One of my favorite books when I was around that age was The Cowboys by Dale Jennings
 
The big burn is on Audible. I listened to it last year on my commute. I'll have to check to see if the other one is available.
 
The Big Burn is a fantastic read. Another book by Egan - The Worst Hard Times - is the best I've read concerning the Dust Bowl...downright terrifying.

While we're commenting on books, just finished up Tovar Cerulli's - The Mindful Carnivore. One of the most insightful books I've ever read particularly in regards to how traditional sportsmen (my dad was a hunter, therefore I am too) defend our sport to non- and anti-hunters. I didn't agree with every single one of his assertions, but it is an excellent read that develops some of the closing arguments found in the Omnivore's Dilemma.

Now I'm tracking through another of Rick Bass' (Yaak native and INCREDIBLE writer) books - The New Wolves.
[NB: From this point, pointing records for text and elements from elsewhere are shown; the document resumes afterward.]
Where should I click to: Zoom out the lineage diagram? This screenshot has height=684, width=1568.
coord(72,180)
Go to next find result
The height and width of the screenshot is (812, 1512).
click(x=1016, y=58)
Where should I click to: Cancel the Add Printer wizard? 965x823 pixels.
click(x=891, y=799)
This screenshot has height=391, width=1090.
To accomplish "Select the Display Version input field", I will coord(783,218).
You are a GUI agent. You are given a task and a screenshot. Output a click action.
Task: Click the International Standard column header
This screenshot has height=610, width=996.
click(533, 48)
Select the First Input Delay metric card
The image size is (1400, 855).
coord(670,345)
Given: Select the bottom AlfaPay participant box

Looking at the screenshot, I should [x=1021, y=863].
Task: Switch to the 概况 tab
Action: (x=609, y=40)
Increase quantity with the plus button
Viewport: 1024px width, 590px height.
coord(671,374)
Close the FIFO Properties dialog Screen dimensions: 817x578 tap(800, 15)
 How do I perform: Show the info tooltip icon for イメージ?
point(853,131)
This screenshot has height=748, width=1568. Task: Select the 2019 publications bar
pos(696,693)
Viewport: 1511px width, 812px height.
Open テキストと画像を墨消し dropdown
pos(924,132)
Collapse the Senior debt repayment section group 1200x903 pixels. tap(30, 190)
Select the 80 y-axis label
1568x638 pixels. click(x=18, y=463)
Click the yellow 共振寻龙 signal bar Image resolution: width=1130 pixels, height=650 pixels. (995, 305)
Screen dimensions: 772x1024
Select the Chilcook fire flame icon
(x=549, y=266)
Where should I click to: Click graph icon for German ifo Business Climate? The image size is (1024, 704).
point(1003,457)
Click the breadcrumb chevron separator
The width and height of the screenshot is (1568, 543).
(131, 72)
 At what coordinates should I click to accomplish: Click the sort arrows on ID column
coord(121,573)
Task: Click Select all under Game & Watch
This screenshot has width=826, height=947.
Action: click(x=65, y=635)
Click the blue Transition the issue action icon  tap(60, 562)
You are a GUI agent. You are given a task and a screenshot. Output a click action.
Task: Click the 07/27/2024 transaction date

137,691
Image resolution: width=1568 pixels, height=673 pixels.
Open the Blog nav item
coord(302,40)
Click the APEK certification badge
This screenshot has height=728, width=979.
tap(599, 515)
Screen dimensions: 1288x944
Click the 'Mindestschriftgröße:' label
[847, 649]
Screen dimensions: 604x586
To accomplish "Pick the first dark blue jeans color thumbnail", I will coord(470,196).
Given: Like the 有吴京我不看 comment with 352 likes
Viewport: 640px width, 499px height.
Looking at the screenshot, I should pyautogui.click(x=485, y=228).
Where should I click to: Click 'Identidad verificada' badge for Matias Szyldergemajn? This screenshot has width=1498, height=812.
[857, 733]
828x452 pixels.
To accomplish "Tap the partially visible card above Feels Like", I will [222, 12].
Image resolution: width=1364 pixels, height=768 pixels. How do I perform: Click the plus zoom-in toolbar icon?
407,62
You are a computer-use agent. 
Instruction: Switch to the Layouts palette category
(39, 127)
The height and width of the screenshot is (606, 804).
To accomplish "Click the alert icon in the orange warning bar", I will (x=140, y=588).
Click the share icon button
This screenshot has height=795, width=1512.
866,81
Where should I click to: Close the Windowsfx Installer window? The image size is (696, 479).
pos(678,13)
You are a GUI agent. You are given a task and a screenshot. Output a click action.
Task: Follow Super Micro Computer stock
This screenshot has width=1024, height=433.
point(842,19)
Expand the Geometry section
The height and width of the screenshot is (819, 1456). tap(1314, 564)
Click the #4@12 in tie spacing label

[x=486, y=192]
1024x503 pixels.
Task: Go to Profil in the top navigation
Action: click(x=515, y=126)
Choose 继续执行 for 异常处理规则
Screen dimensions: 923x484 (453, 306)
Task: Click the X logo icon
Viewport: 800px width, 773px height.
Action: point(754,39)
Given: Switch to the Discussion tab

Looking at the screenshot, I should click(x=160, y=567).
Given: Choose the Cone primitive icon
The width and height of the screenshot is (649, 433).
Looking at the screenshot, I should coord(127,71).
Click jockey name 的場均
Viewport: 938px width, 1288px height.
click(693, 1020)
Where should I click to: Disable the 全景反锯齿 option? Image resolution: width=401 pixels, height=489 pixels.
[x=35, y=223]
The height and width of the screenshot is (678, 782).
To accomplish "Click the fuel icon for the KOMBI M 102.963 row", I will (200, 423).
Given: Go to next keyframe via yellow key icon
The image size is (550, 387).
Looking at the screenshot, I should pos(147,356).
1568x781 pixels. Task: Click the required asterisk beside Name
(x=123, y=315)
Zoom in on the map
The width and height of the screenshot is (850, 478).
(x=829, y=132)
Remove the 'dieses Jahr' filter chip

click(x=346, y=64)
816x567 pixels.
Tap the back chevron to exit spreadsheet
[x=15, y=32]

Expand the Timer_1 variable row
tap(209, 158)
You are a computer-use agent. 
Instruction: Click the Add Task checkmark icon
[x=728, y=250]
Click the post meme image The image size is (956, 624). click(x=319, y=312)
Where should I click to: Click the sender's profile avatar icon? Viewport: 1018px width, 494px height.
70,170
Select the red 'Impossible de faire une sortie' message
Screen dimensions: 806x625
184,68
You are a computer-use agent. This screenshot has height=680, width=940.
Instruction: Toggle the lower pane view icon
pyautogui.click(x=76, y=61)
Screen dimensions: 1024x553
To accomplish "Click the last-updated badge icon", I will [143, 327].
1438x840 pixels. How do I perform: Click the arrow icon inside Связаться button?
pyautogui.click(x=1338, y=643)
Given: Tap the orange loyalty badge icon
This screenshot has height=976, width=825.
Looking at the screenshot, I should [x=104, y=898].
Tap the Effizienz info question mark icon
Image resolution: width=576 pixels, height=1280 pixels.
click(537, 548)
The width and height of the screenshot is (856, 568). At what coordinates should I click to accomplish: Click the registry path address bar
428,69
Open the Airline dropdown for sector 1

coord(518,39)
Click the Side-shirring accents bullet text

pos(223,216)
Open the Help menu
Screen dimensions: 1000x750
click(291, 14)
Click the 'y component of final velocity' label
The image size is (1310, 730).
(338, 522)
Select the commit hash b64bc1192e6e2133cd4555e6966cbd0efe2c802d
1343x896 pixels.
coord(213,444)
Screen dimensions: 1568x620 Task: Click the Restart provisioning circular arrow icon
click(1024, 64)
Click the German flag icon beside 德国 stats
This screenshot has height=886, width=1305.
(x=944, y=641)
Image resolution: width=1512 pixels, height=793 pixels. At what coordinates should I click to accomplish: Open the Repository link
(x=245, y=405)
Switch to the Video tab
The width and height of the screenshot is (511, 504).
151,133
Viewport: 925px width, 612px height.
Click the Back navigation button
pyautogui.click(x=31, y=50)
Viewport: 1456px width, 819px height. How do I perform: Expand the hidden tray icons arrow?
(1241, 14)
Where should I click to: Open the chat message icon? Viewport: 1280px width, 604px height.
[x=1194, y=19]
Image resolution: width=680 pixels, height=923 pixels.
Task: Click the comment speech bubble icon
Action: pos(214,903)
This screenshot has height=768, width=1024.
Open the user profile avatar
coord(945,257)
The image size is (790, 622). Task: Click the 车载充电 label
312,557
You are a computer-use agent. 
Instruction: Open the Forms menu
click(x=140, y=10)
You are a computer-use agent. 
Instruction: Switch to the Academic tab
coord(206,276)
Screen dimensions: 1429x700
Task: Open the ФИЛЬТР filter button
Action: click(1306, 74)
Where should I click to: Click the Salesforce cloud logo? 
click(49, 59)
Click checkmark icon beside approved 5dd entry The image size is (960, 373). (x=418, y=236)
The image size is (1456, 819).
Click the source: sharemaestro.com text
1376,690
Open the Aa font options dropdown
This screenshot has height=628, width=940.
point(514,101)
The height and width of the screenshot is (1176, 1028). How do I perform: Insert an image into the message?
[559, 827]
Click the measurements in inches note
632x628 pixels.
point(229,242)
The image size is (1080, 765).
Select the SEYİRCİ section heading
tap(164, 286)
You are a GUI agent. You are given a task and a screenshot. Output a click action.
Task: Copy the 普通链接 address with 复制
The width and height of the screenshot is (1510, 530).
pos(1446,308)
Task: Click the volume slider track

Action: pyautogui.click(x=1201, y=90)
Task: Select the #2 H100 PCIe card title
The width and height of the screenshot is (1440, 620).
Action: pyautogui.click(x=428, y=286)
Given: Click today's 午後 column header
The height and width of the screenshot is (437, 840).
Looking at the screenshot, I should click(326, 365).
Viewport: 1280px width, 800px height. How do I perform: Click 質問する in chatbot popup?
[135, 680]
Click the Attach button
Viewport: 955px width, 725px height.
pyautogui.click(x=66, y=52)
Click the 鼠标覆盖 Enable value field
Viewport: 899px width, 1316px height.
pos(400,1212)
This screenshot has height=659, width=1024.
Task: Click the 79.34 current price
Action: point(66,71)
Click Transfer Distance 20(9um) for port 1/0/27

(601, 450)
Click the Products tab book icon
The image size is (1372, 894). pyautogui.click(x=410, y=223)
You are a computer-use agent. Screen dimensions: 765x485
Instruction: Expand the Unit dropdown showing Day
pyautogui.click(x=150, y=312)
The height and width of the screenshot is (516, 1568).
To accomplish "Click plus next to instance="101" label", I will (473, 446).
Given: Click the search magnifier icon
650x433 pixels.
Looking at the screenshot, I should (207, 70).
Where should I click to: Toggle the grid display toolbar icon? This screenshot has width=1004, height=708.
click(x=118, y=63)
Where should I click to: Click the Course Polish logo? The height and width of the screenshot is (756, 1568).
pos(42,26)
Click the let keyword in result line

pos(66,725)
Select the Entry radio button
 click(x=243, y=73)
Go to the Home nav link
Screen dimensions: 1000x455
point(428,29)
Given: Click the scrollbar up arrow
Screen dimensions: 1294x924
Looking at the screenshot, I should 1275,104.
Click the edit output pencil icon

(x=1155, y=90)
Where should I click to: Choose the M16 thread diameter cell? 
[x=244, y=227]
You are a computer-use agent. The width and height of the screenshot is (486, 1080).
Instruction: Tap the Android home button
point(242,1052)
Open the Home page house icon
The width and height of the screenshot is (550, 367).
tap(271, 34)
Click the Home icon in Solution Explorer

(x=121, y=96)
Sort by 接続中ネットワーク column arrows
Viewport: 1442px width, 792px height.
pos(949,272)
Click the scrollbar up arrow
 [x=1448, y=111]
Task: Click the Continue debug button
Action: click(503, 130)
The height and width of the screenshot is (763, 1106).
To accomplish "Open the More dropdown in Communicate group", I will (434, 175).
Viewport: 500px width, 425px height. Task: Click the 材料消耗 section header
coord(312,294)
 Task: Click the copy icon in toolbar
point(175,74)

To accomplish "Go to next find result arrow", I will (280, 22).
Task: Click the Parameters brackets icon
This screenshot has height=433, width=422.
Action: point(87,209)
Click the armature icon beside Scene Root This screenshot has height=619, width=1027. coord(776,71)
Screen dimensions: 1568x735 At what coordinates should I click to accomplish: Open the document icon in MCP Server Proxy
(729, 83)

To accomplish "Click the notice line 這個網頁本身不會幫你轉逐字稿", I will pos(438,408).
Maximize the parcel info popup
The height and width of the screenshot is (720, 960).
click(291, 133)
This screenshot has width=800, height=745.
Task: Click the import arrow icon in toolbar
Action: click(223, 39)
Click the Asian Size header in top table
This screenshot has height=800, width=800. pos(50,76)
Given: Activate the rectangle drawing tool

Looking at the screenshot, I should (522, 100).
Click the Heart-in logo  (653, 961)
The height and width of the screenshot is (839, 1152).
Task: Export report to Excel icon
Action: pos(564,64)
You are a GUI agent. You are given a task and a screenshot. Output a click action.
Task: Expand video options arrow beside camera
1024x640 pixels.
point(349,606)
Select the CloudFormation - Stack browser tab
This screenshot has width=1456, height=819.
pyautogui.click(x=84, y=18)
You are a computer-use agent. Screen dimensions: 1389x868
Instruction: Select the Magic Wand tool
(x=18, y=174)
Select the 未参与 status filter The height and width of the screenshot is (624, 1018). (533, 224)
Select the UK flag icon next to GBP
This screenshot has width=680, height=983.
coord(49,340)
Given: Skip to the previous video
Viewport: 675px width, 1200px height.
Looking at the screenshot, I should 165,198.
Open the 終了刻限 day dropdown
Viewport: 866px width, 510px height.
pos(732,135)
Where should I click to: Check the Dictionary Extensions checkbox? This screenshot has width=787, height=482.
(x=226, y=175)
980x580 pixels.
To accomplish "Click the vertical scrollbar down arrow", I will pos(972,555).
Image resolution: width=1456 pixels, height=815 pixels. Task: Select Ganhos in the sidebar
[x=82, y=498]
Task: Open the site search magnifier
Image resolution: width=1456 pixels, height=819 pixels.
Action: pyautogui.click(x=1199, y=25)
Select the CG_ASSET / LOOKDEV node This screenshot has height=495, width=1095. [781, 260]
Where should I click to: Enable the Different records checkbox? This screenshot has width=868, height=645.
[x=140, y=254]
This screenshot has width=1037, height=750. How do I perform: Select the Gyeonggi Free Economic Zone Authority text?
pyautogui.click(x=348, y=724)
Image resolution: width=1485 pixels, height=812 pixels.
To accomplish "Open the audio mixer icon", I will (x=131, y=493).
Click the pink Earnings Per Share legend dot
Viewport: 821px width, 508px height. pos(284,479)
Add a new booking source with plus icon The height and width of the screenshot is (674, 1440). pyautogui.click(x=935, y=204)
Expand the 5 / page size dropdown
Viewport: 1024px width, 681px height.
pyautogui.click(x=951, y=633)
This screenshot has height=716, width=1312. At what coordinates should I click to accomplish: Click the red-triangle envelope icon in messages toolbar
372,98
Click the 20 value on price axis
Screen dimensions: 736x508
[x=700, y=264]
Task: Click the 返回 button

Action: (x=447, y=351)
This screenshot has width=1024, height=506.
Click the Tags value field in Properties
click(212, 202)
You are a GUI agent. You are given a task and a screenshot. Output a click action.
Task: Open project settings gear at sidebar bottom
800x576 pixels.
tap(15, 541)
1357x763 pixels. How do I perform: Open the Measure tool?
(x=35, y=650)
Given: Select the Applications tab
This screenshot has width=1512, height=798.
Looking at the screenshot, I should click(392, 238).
Every single one of his books are either on my "to read" or "haven't read it yet but I will soon" list.
 
Re: wildfire, federal land management policy, and the future of the American West, I HIGHLY recommend a new New York Times article that paints the picture -- based on the best available science and research -- of a pretty grim future for our forests.

Quote: "Nature's script has been disrupted by a series of unusually intense, unusually large fires -- a product of many factors that include government firefighting policies, climate change and bad luck."